[Collected data entries]
---+---

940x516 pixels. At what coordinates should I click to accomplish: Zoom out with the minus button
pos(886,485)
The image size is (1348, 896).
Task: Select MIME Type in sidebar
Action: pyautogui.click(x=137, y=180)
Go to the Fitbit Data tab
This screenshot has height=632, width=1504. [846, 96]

---+---

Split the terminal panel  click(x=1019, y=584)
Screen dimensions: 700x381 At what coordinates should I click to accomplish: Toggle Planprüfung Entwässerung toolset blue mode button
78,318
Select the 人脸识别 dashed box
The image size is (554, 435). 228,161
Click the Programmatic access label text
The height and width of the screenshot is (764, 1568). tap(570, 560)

---+---

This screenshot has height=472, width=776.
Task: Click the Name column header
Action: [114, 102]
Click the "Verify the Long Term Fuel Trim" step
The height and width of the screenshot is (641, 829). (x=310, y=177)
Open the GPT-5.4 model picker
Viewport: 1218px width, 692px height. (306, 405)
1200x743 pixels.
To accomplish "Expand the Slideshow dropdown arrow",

---+---

Of all the entries above, output exactly the lines between the one holding "Open the GPT-5.4 model picker" and the one holding "the Slideshow dropdown", inclusive.

Open the GPT-5.4 model picker
Viewport: 1218px width, 692px height. (306, 405)
1200x743 pixels.
To accomplish "Expand the Slideshow dropdown arrow",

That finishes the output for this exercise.